El Congreso comienza a debatir el proyecto de reforma de ley de Glaciares del gobierno que busca limitar la protección a glaciares con ‘función hídrica estratégica’, con el rechazo de la oposición y de sectores que alertan por el futuro de las reservas de agua dulce.
El escenario legislativo nacional se prepara para uno de los debates más intensos del período de sesiones extraordinarias. El Gobierno de Javier Milei busca avanzar con una reforma profunda de la Ley de Glaciares (26.639), una iniciativa que reabre la tensión entre el desarrollo de proyectos extractivos y la preservación de las reservas hídricas estratégicas.
Desde el bloque de La Libertad Avanza (LLA), el argumento central es eliminar la «inseguridad jurídica» que, según el oficialismo, actúa como un freno para grandes inversiones en sectores como la megaminería y los hidrocarburos.

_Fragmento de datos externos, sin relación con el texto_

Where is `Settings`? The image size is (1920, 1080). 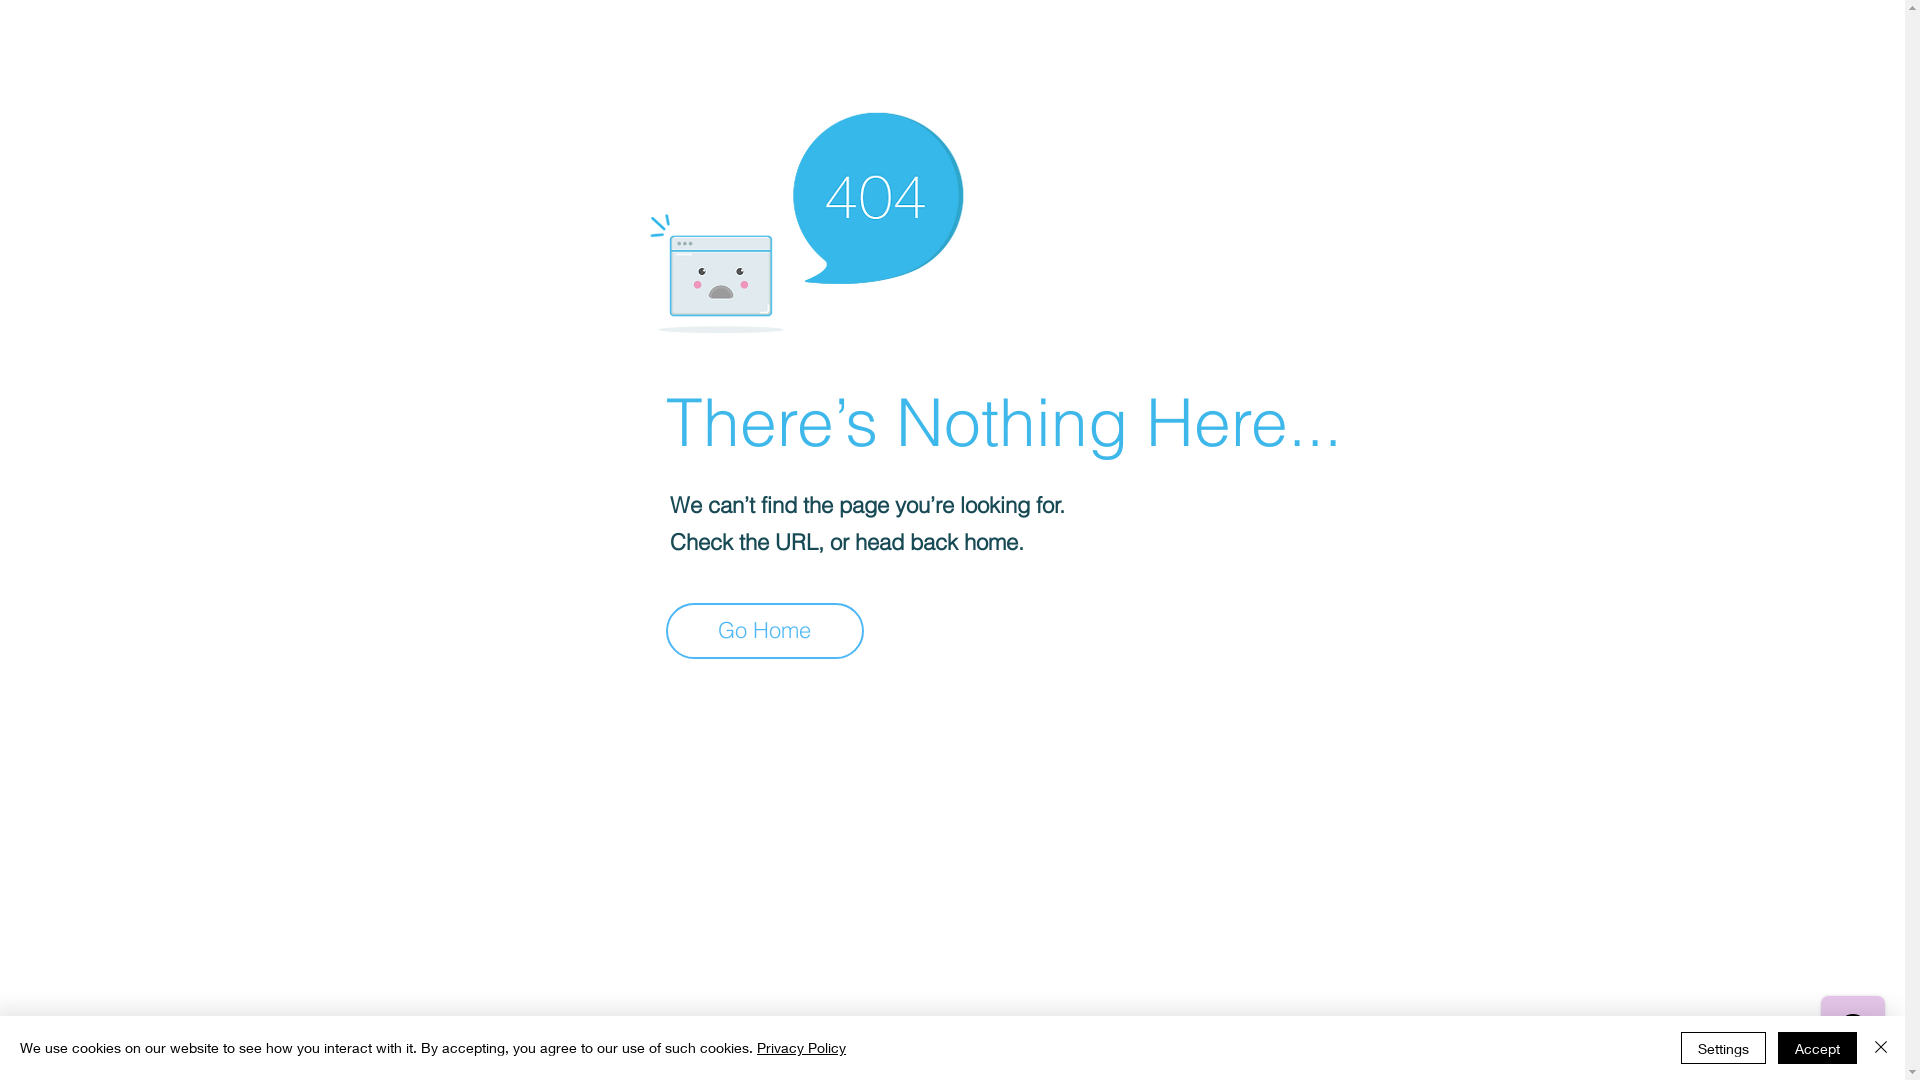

El proyecto, que podría debatirse el próximo martes 10 de febrero, propone restringir la protección:
El resguardo ambiental se limitaría únicamente a los glaciares que cumplan una «función hídrica efectiva y estratégica».
Habilitar áreas productivas: Este cambio permitiría actividades en zonas hoy resguardadas.

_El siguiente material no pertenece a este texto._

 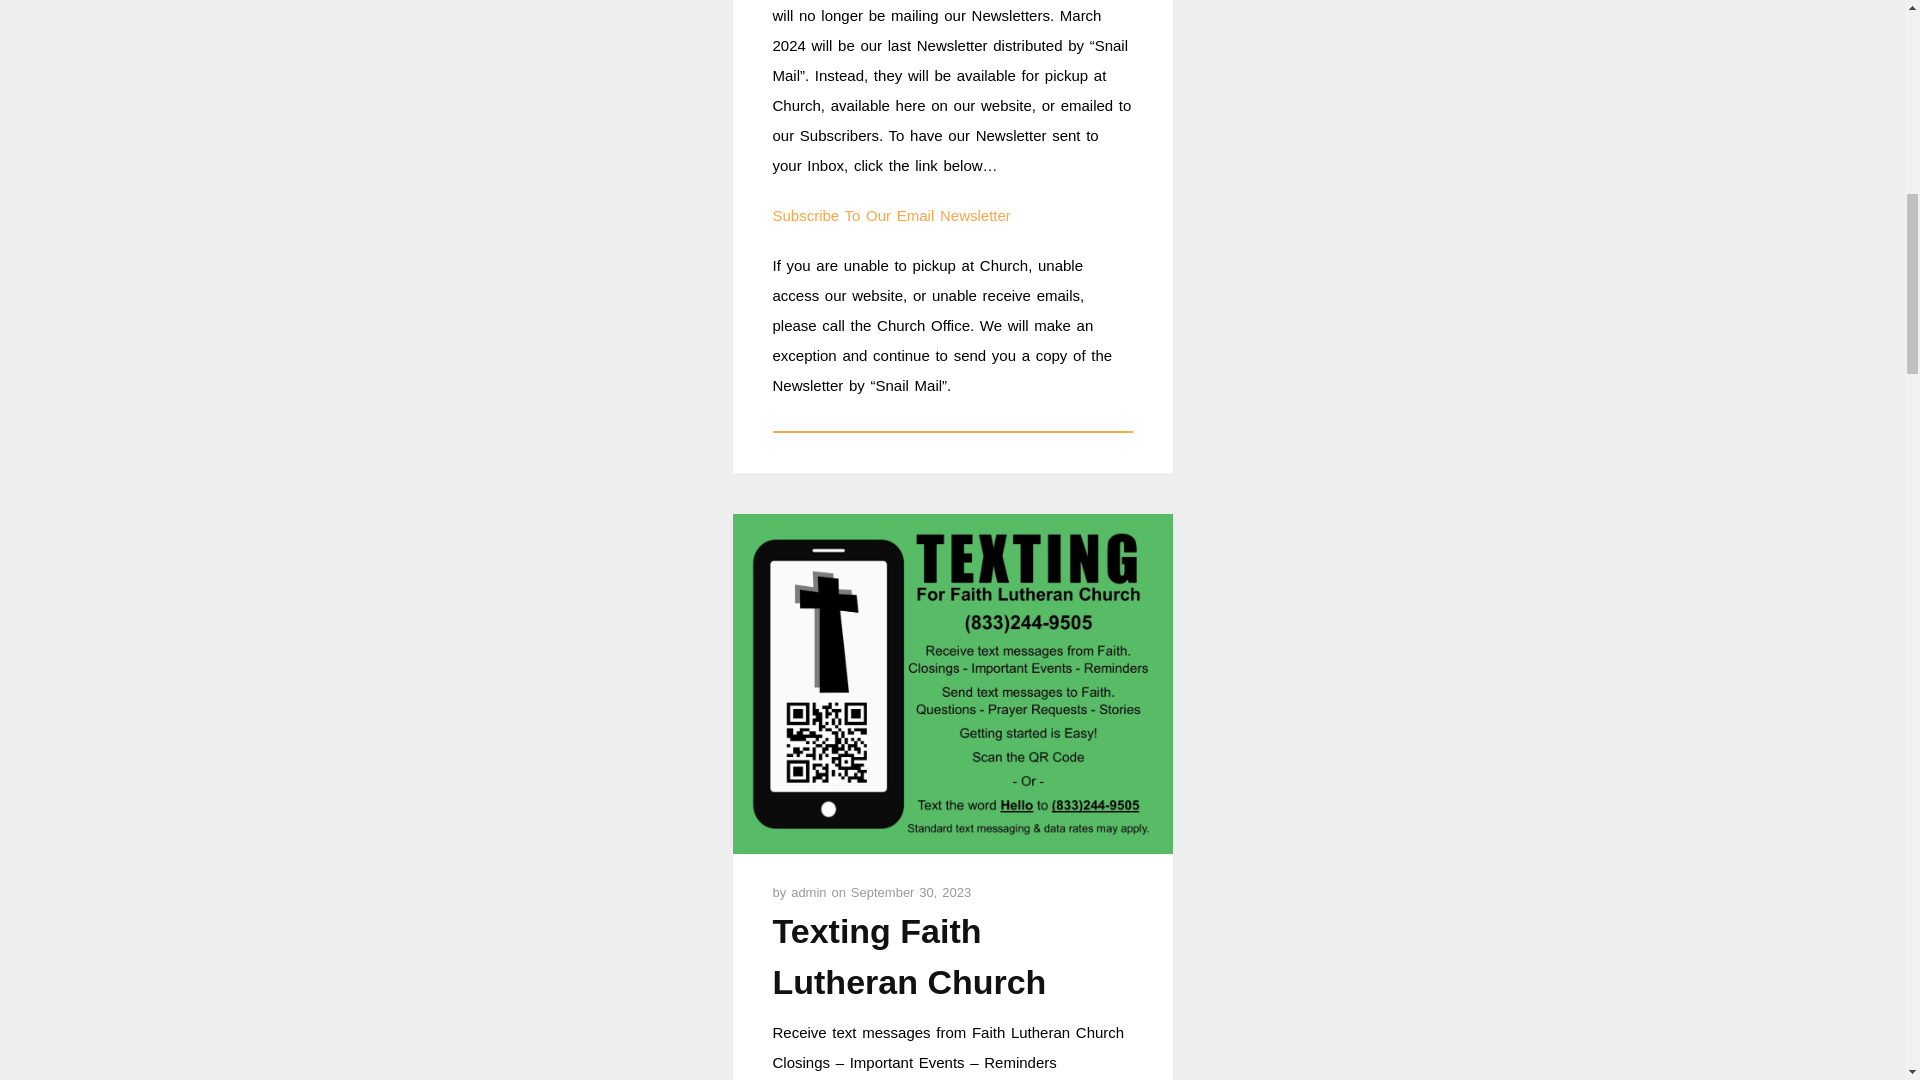 What do you see at coordinates (811, 892) in the screenshot?
I see `admin` at bounding box center [811, 892].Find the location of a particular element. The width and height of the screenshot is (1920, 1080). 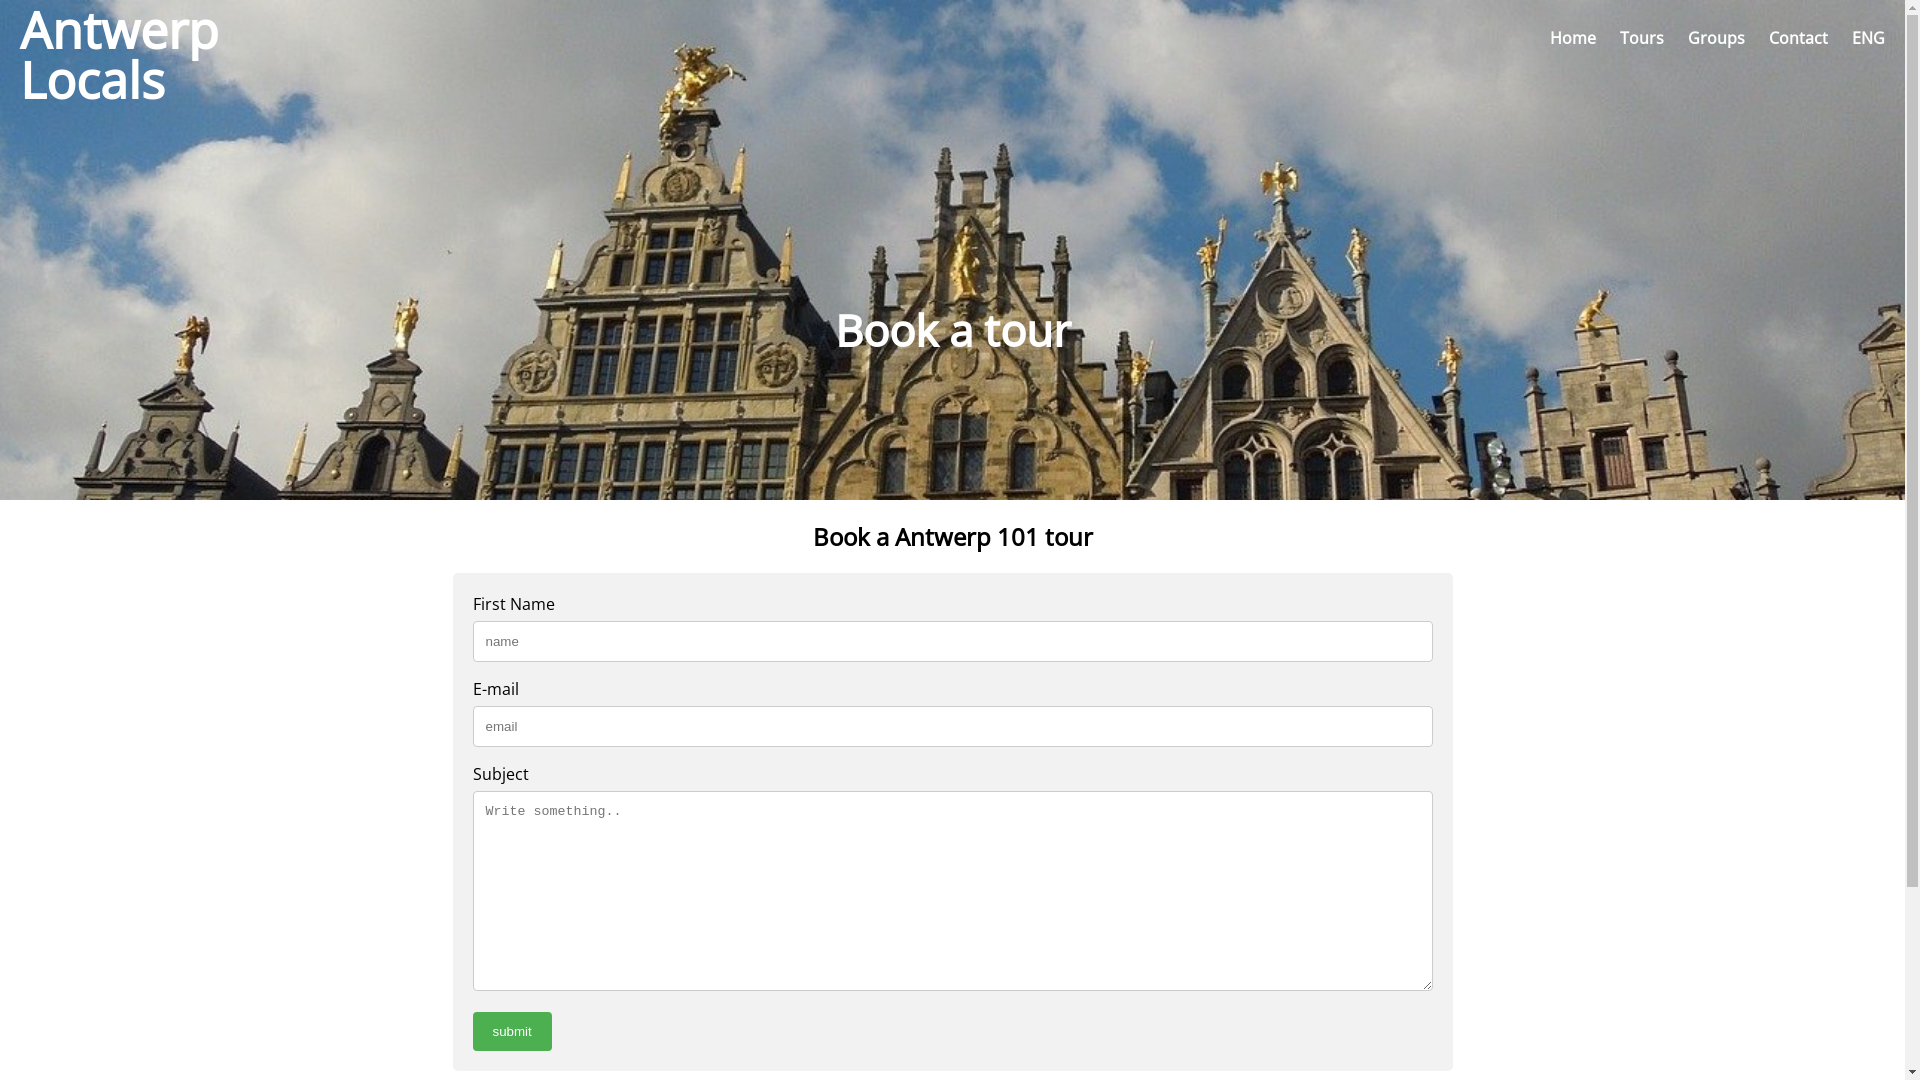

submit is located at coordinates (512, 1032).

Potestad provincial: Devolver mayor autonomía a las provincias sobre sus recursos naturales, un reclamo de territorios con potencial minero como San Juan, Catamarca y Jujuy.
En la vereda opuesta, el bloque de Unión por la Patria (UxP) y organismos ambientalistas manifiestan un rechazo rotundo. Sostienen que la nueva redacción dejaría desprotegido el ambiente periglacial, zona crítica para la regulación de cuencas hídricas que abastecen el consumo humano y el riego.

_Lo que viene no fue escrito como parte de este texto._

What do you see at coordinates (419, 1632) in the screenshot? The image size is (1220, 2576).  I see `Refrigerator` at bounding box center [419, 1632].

Retroceso en los estándares de protección de glaciares
Para la oposición, la modificación implica un retroceso en los estándares de protección, permitiendo que la megaminería impacte sobre las reservas de agua dulce.
El debate genera fracturas internas, especialmente en legisladores de provincias cordilleranas que enfrentan una encrucijada: apoyar la flexibilización para atraer empleo y regalías, o mantener las restricciones para garantizar la sustentabilidad ambiental.
Fuentes legislativas sugieren que sectores moderados buscan evitar una derogación encubierta. La intención sería lograr un documento con «certezas técnicas» y auditorías, que permita compatibilizar la industria minera con la protección del entorno sin bloquear por completo el crecimiento del sector.